I remember getting a copy of Robert Frost’s Collected Poems when I was a senior in high school. I didn’t read much poetry at the time, but I remember taking the book with me as my only company for a three-day sleepaway trip at a local college. The trip was terrible and I hated it, but while I was hiding away in my room I became interested in the Frost I encountered in those poems. I remember feeling especially struck by “Directive,” which I had been assigned in an English class the year before but that I had never really read until that lonely evening at the dorm desk in flagging light.
So I googled Frost and read what I could find by or about him. That’s how I came upon this quote of his, which is almost always presented (at least on the internet) without specific attribution: “In three words I can sum up everything I’ve learned about life: it goes on.”
This quote dislodged something in me.
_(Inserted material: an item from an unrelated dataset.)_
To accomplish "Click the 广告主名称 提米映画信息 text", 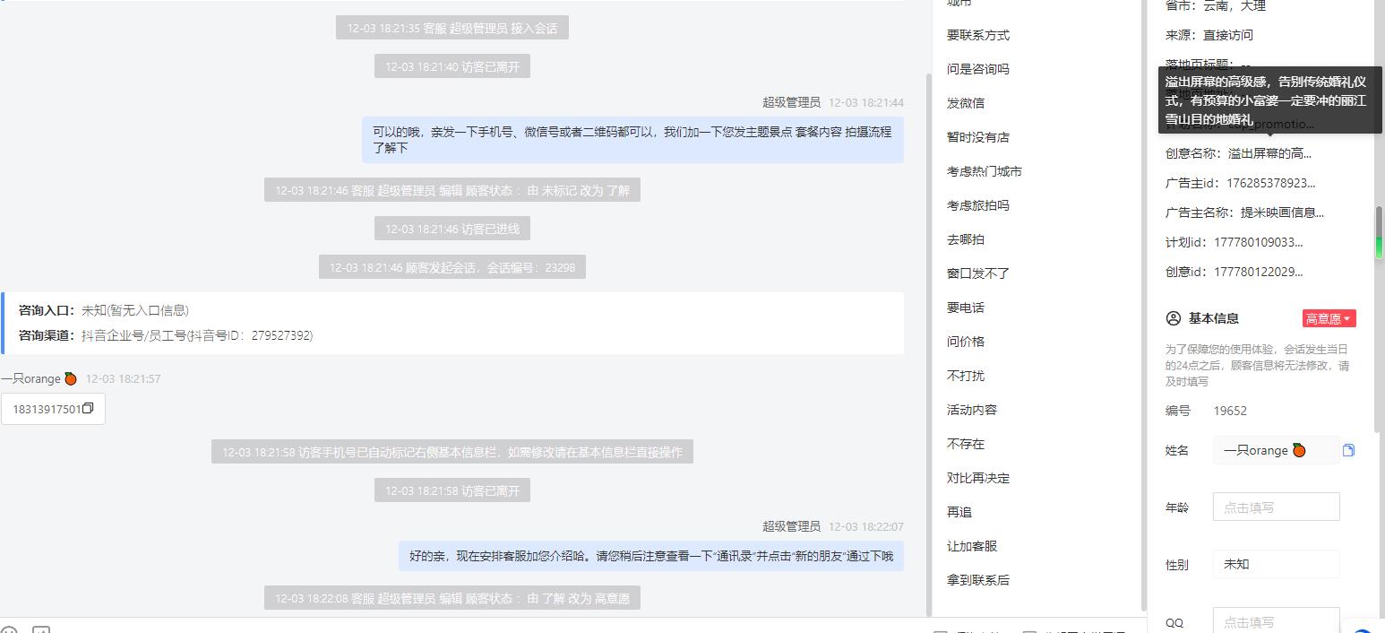I will point(1282,212).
It seemed generally right without being profound—surely a miracle in itself—but it also spoke quite directly to me, sitting there on that unfortunate piece of stock furniture, wanting to go home. Life would go on, this trip would end, and soon enough this experience (like, ultimately, every other) would be behind me forever. (Except when I learned, just a few short years later, that one of the boys I had met on the trip had gotten lost on the water while kayaking and had drowned, most likely quietly and certainly alone.)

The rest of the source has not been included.